The changes we are seeing in Bolivia today, are not new. In the 60’s and 70’s indigenous movements in the rural areas and in the mining towns were extremely important. And these could have become centers of revolutionary activity. The right wing dictatorships of the period on their own, or with the collaboration of regional repressive apparatuses such is the Plan Condor, or the CIA, eliminated many of the leaders of such movements, through repression, exile, assassination, and often desaparición (to disappear people, as in the Chilean and Argentine regimes). Their success however, was only temporary, and the beacon of hope was never shut off, nor could they have destroyed the roads of freedom and equality.

Today Bolivia finds itself at crossroads, those who were confined to be the image on an autochthonous postcard, or were seen as a folkloric ornament, demand their right to actively participate of the Bolivian economy, its society and its culture. Principally, they demand their right to stand up, to be heard, to become democratic actors. ¿Why do people in the high middle and upper classes oppose those demands? ¿Why can’t the upper classes let go of the political power they hold and they have so systematically corrupted?

The upper classes claim that the government neglects their demands for dialogue and negotiations. But they do not look at their own attitudes. They are the ones who refuse to negotiate. They refuse to give up their class privileges. They refuse to understand that Bolivia has changed and is no longer the country they used to manipulate.
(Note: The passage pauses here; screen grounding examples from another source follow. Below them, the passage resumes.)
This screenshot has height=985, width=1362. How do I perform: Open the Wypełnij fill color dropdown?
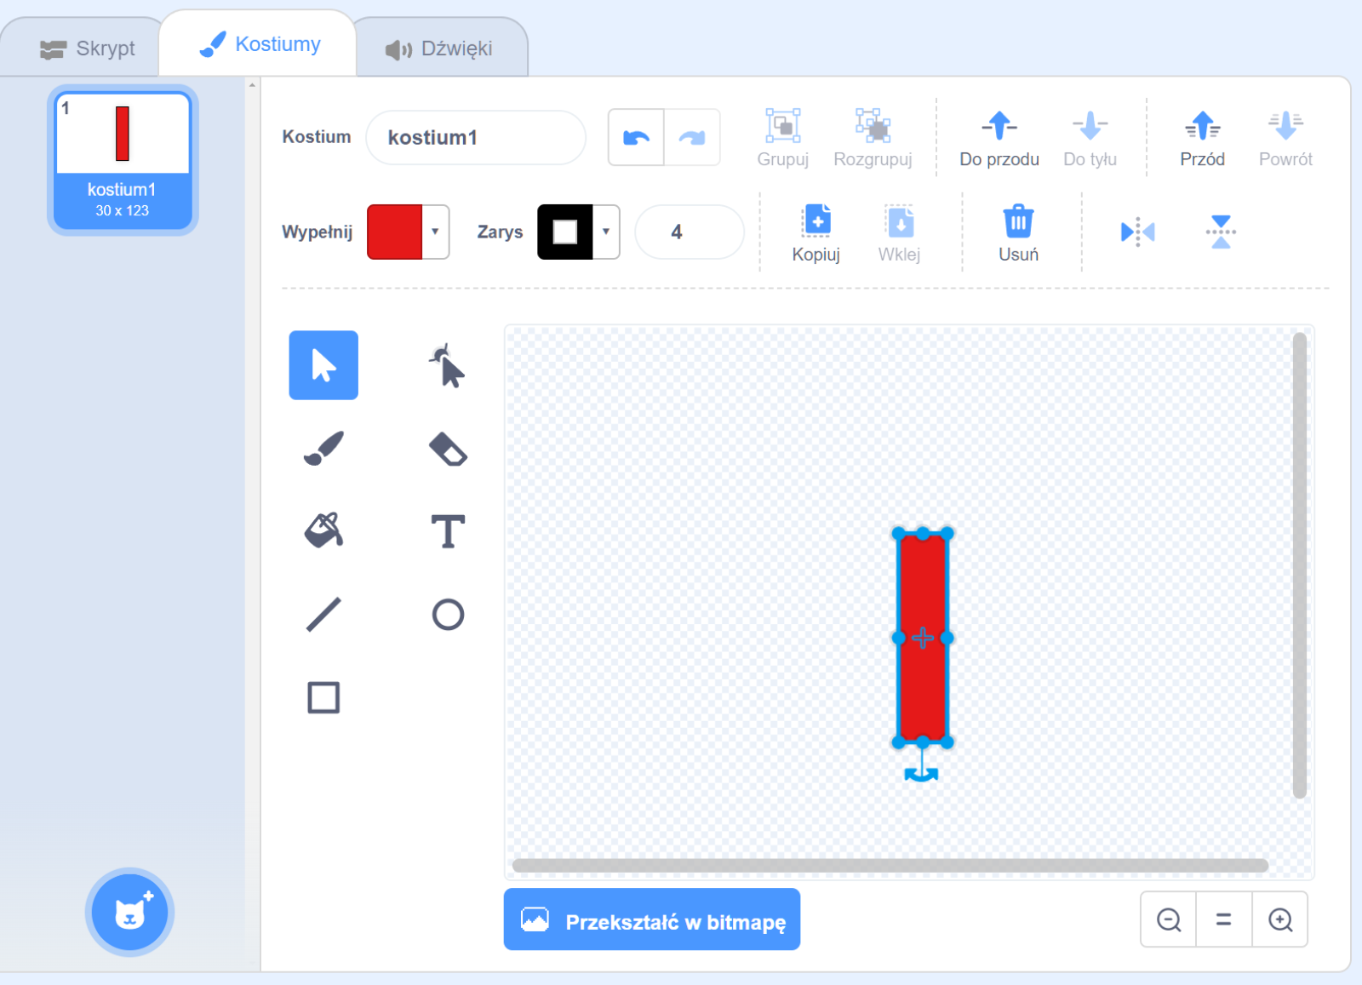tap(435, 232)
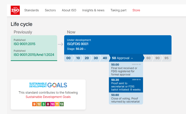The height and width of the screenshot is (114, 186).
Task: Collapse the Stage 50.20 chevron
Action: [x=85, y=49]
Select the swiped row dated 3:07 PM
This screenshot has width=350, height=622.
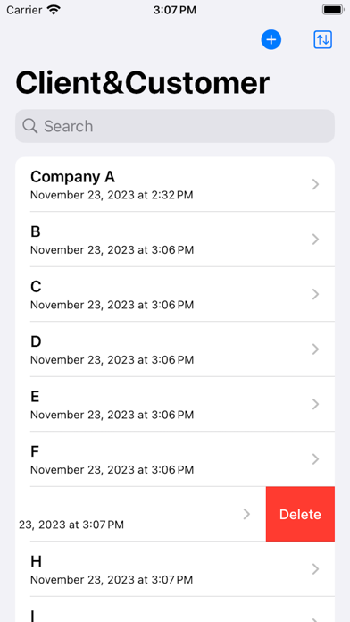(141, 514)
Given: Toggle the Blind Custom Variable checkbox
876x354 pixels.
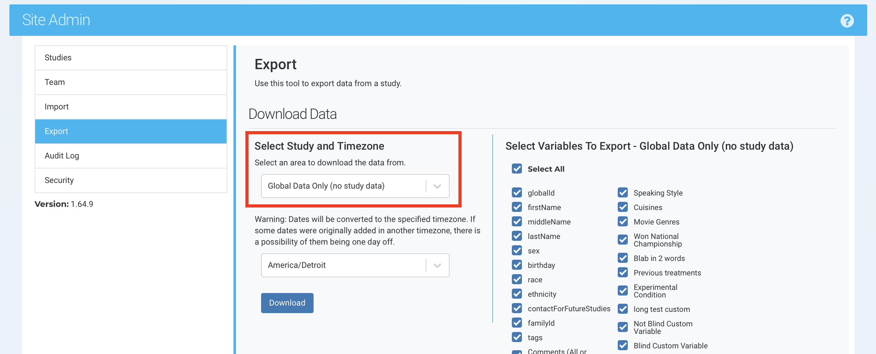Looking at the screenshot, I should 622,345.
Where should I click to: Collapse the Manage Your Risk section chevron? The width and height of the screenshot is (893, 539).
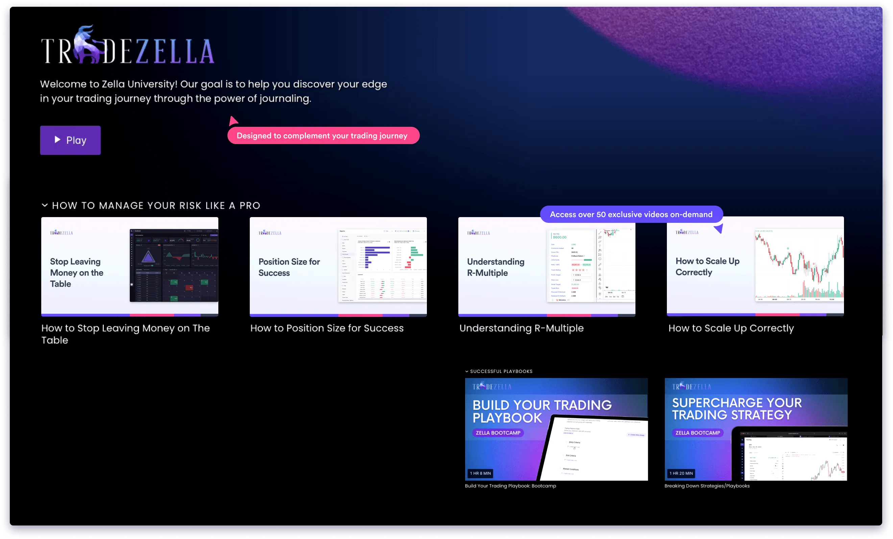pos(45,205)
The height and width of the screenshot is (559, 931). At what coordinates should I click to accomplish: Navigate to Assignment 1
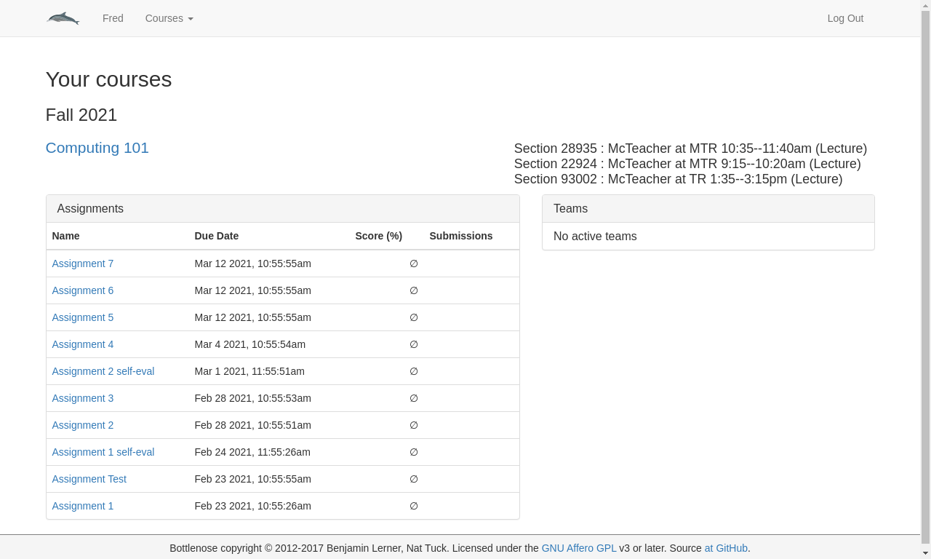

They refuse to accept that they cannot suck and enrich on the country’s resources anymore, while the great majority lives in poverty or extreme poverty. They refuse to acknowledge that most Bolivians have wakened up, and are willing to demand their rights through democratic processes.








[1] Alcides Arguedas’ Pueblo Enfermo. La Paz: Ediciones Isla. [1909 1st ed., 1936 3rd ed.] 1979, pp. 39. Arguedas and Franz Tamayo, were the most important thinkers of the early 20th century. They both debated over the Indian issue at the beginning of the century, and their influence was to have long lasting effects. For Arguedas, the Indian race was destined to disappear because of its inferior nature, he believed that the country was a sick country because it was populated by a majority of Indians whose natural meaningless culture kept the country behind other Latin American countries in the march towards progress, it could be argued that he was a social Darwinist, in the 3rd edition of his essay Pueblo Enfermo (A Sick People), he even cites Hitler to justify his segregationist views. Tamayo on the other hand believes that Indian people could become civilized, in his most important essay Creación de la Pedagogía Nacional, he praises the Indian race for its strength and argues that its endurance in the course of history shows its racial superiority, ‘the Aymara race will become one of the prominent races of the world’, this also shows the social Darwinist influences of the period. Nonetheless even though Tamayo acknowledges the vitality, and energetic strength of the Indian, he argues that they lack the faculty to think like a westerner. It should be noted that Tamayo, a great poet and political thinker, had an Aymara mother and possibly an Aymara father, although he was adopted and raised by a very wealthy aristocrat. Tamayo, Franz. Creación de la Pedagogía Nacional. La Paz: Ministerio de Educación, [1910] 1944, pp. 110-123.

[2] Saenz, Mario. The Identity of Liberation in Latin American Thought. Maryland: Lexington Books. 1999. There is an interesting analysis of Alcides Arguedas’ thinking and other contemporary Latin American thinkers in this book. I highly recommend it.

[3] Manifiesto de Tiwanaku. 1973. There are probably no English translations of it, and it is very difficult to find one, even in Spanish. The author of this post, will try to translate the whole Manifesto, and post it here on a later date.